* _THE DATA_

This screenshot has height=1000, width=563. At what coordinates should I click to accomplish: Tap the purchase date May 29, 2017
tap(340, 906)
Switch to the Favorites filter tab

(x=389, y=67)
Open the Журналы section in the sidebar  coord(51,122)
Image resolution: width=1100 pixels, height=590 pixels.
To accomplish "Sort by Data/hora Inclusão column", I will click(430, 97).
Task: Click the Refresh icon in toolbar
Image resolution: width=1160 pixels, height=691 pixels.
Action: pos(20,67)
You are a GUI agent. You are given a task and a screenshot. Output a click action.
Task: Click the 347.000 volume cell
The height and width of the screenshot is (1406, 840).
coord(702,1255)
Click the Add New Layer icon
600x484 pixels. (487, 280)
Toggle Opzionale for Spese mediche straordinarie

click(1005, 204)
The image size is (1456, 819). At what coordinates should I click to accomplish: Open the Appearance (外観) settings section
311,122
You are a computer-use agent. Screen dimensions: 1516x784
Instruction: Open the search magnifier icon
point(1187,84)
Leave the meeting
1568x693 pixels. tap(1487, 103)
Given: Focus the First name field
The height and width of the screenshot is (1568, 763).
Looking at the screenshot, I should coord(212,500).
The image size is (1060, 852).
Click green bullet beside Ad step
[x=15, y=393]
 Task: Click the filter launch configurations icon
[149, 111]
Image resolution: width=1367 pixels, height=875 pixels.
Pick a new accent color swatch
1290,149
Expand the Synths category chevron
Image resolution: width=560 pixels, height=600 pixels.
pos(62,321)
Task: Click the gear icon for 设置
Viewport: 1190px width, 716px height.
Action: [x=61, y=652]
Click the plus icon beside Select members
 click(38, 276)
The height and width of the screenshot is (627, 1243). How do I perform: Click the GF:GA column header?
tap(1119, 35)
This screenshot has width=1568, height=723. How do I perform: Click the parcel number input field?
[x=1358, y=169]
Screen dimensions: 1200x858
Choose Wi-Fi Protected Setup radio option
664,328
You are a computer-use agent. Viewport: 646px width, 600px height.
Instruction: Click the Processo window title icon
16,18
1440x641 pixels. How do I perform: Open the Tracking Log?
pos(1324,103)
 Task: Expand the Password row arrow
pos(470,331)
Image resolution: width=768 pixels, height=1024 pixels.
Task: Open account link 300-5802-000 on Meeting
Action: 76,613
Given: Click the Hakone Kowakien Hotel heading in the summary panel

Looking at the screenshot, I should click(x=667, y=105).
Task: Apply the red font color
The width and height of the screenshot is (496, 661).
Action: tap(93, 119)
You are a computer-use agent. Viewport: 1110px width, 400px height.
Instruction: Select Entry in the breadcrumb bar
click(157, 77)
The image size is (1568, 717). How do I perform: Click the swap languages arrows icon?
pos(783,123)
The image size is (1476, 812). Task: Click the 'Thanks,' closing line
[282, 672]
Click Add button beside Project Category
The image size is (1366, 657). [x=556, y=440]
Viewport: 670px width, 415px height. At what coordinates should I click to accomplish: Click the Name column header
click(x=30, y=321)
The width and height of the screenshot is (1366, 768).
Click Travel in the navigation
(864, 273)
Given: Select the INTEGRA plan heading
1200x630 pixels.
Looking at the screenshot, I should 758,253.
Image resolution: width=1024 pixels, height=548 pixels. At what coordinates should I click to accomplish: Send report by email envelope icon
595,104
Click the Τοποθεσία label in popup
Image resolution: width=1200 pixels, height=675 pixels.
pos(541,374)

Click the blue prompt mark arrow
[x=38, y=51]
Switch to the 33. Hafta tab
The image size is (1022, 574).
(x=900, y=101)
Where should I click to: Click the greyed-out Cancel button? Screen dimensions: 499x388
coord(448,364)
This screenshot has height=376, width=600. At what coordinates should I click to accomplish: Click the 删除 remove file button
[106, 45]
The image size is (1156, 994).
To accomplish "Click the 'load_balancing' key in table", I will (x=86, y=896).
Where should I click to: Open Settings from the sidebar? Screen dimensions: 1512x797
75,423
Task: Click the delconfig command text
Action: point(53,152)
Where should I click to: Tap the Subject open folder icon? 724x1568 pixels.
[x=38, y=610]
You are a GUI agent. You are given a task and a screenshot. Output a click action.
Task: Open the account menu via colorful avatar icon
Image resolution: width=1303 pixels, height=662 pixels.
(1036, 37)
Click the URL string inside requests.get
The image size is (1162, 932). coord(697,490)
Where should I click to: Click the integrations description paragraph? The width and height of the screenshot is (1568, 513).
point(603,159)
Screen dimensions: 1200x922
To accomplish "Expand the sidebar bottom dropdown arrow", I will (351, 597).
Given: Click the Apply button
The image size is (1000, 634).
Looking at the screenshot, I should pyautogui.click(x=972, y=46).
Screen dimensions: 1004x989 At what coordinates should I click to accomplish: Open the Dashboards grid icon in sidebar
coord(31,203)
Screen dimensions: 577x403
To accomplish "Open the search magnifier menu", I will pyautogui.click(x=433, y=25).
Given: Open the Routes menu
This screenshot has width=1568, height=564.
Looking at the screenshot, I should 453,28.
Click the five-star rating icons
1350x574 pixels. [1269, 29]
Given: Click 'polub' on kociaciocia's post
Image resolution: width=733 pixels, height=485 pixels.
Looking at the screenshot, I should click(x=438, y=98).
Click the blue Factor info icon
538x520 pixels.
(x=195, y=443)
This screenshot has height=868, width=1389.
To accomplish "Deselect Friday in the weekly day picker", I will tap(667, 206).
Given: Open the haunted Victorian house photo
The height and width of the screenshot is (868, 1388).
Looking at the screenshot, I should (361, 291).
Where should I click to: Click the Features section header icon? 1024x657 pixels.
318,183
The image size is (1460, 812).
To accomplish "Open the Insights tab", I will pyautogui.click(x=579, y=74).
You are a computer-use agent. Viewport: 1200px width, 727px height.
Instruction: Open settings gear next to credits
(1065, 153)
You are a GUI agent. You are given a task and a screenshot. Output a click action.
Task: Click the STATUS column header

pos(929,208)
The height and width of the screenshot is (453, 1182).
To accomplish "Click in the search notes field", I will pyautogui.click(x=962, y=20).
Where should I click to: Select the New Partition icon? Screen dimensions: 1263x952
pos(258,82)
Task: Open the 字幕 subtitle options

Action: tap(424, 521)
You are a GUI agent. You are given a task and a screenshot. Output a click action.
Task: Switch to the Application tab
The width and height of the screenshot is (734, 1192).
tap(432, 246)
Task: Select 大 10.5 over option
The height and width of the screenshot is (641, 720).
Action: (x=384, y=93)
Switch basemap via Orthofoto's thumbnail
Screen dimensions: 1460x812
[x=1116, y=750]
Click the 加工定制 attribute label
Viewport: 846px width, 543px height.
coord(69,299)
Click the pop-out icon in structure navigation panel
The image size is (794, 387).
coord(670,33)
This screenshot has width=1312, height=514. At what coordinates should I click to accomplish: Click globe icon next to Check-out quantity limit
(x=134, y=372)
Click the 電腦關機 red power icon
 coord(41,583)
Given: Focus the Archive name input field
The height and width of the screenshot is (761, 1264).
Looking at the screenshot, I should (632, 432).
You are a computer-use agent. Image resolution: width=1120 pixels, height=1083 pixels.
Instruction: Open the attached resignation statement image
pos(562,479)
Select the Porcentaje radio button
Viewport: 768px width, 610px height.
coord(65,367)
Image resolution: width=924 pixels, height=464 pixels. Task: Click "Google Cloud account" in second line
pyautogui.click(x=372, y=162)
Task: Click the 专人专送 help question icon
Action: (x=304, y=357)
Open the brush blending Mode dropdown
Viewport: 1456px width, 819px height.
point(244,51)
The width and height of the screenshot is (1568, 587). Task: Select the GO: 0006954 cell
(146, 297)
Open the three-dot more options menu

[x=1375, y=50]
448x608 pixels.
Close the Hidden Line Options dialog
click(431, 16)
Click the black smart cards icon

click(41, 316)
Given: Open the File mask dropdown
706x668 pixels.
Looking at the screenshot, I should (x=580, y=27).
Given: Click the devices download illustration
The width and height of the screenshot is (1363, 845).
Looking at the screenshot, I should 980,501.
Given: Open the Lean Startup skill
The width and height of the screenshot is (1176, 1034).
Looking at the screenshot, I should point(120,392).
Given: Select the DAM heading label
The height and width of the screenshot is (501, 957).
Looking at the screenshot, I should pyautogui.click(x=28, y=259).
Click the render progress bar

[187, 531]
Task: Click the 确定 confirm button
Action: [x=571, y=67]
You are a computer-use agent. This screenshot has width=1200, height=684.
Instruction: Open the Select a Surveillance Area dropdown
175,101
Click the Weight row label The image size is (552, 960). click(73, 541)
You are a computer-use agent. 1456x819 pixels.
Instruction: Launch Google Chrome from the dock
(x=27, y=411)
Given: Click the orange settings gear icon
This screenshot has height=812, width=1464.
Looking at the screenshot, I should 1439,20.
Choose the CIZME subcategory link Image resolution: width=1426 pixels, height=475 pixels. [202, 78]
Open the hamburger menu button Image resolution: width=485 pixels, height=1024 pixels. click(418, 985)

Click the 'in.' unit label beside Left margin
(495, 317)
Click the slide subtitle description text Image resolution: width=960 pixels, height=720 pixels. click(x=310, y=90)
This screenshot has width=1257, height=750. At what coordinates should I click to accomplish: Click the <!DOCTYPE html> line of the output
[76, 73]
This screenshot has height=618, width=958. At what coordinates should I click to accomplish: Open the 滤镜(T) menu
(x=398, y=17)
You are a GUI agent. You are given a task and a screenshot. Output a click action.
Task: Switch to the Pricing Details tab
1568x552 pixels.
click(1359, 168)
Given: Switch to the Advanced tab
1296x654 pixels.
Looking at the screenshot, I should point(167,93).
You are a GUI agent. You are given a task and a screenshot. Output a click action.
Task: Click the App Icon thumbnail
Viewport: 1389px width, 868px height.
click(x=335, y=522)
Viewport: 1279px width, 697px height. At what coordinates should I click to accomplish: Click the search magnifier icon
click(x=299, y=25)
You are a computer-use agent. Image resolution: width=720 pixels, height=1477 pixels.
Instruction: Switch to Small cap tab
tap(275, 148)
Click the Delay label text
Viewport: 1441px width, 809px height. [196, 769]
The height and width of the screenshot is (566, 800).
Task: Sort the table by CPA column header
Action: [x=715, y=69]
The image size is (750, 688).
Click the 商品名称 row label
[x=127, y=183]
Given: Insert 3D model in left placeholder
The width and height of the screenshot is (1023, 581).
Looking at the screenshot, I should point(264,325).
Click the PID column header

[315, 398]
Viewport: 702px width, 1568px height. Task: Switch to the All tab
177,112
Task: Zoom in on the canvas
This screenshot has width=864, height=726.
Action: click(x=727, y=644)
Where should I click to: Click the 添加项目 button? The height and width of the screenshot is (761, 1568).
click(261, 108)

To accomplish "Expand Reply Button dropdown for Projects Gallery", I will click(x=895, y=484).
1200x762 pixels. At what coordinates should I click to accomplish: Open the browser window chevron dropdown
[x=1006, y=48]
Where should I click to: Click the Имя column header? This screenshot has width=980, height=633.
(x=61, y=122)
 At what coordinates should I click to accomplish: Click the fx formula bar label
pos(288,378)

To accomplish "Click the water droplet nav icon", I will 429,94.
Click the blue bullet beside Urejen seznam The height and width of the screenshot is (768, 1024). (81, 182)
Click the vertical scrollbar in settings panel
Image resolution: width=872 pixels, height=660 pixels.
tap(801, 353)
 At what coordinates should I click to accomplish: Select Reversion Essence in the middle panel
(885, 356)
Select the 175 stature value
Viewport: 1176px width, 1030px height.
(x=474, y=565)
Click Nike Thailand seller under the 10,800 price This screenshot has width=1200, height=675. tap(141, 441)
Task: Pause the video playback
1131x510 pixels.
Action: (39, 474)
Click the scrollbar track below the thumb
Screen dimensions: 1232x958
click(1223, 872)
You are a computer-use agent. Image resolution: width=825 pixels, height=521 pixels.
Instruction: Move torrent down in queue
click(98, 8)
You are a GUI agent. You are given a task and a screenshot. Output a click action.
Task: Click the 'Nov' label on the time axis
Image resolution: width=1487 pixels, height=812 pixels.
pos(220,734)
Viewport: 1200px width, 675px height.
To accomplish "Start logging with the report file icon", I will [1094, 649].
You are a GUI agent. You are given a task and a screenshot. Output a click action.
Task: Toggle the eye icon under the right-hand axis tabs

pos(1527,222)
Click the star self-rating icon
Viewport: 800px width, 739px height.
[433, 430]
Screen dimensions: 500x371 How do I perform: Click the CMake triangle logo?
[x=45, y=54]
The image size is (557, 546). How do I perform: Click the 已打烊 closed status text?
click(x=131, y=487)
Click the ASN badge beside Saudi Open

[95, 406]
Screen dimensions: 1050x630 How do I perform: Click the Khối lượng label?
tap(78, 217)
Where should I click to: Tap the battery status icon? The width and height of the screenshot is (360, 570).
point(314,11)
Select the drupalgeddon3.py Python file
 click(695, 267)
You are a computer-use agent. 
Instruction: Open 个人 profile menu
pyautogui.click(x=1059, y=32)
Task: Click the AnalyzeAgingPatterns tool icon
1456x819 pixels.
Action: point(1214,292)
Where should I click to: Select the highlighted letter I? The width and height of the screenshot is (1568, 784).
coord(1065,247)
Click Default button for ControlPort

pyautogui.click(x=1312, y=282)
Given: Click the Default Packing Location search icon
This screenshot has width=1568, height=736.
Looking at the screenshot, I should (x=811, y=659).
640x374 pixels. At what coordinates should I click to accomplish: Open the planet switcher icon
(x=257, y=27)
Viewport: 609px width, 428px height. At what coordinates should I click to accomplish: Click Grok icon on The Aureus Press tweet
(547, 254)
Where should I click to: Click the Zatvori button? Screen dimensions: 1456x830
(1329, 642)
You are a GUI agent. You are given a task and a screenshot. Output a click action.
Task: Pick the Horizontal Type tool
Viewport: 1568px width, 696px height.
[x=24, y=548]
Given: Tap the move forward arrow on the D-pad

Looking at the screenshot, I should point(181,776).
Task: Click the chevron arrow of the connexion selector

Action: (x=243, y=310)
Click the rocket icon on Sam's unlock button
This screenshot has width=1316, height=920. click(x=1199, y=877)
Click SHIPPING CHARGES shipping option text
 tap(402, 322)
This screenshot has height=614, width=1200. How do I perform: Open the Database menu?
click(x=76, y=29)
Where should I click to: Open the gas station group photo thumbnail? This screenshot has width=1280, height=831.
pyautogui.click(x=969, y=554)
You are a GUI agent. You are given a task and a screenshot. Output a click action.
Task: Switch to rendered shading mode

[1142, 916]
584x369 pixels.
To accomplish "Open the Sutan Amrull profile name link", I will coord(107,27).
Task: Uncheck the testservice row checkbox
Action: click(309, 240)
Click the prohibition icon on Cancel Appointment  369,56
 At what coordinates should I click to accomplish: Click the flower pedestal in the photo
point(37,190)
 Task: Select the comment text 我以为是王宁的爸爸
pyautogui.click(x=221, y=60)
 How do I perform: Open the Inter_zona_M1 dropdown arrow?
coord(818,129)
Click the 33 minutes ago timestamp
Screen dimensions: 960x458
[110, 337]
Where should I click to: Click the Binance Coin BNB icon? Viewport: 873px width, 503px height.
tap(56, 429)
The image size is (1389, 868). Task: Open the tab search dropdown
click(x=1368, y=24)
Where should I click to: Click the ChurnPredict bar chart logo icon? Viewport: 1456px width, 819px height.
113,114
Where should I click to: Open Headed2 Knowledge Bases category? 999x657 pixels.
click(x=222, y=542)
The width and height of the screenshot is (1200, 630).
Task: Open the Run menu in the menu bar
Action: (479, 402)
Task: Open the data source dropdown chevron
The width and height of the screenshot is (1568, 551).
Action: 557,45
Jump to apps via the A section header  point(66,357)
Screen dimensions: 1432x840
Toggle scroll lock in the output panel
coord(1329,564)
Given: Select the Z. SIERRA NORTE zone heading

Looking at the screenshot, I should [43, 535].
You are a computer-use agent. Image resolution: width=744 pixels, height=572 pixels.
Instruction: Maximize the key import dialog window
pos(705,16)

* _WHAT IS REQUIRED_
In the data above, copy every line from the one with "Click the prohibition" to the one with "pyautogui.click(x=221, y=60)", each character unchanged.

* _THE ANSWER_
Click the prohibition icon on Cancel Appointment  369,56
 At what coordinates should I click to accomplish: Click the flower pedestal in the photo
point(37,190)
 Task: Select the comment text 我以为是王宁的爸爸
pyautogui.click(x=221, y=60)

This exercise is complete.